Alpha Blending - A painful process

PearOs · Post by **PearOs** » Thu Jan 30, 2014 11:57 pm

Hey guys, so I have been working on Alpha blending. Well it works, and my assembly routine without MMX or SSE is 35 instructions long total. Not too bad I guess. However its not the fastest thing in the world, and I knew this from the git go.

So here's my equation: (Source Color * Alpha + Dest Color * (255 - Alpha)) >> 8 where Source Color is a Color component of a Pixel, ex R or G.
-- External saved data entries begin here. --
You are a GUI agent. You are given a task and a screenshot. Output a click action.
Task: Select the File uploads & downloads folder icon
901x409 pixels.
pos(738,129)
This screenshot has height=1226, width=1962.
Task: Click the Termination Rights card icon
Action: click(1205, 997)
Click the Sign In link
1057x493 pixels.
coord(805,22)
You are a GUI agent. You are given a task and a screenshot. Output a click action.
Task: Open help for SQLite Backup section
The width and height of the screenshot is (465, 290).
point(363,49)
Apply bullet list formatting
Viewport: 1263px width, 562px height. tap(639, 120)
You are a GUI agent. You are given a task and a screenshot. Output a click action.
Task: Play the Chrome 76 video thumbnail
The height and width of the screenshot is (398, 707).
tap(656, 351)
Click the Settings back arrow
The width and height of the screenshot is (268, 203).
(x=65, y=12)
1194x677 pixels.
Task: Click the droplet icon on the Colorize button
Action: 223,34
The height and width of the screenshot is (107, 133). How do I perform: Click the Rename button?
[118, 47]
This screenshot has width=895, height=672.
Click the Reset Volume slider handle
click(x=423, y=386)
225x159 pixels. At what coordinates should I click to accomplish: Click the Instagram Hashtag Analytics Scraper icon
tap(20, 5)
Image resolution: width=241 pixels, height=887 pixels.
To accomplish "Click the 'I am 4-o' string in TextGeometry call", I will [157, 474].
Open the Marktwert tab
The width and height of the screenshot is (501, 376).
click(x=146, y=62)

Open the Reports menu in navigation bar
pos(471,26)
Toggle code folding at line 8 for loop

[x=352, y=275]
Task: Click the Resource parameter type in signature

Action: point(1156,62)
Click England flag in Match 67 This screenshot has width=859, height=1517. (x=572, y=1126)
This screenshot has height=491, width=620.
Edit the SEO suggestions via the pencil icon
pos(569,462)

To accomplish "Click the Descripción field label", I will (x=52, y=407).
Would it make a difference to use a lookup table instead? To kind of remove some of the multiplications or would it be better to try to use SEE to do it since it has large registers?

Thanks guys, Matt

gerryg400 · Post by **gerryg400** » Fri Jan 31, 2014 1:11 am

Don't forget the most obvious optimisation

Code: Select all

        if (alpha == 0) {
            /* Do nothing */
        }
        else if (alpha == 0xff) {
            d = s;
        }
        else {
            /* Your blending code */
        }

I think that lookup tables would require some sort of multiply.

Combuster · Post by **Combuster** » Fri Jan 31, 2014 1:15 am

PearOs wrote:Source Color * Alpha

In your case, is this ever going to change?

try to use SEE

SSE; And why not let the compiler handle that for you?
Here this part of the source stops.